▸ **EXERCISE DIRECTIONS**: With the pictures left out, restate exactly the part below that opens with the line containing "Click the arrow" and closes with the line containing "Click the search magnifier icon".

▸ **PROVIDED RECORDS**:
....

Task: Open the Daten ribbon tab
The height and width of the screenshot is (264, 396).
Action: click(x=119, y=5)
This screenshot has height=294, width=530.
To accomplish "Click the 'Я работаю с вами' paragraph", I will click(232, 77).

....

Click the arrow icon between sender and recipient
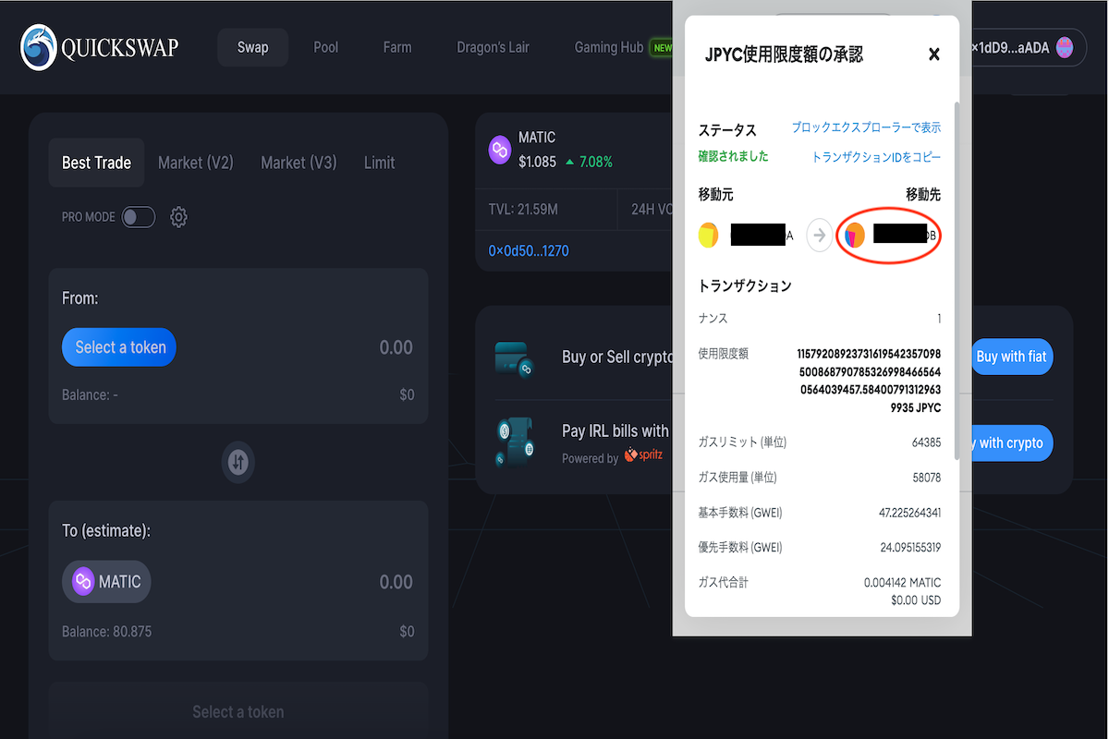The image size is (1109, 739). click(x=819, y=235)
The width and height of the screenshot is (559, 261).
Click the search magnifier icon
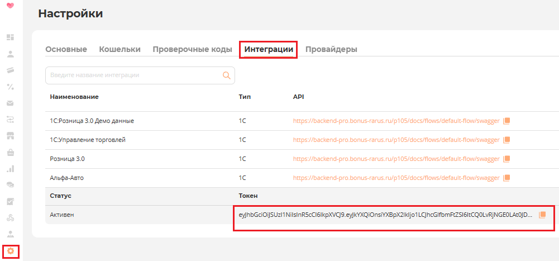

....

▸ **TASK SOLUTION**:
Click the arrow icon between sender and recipient
The image size is (1109, 739). click(x=819, y=235)
The width and height of the screenshot is (559, 261).
Click the search magnifier icon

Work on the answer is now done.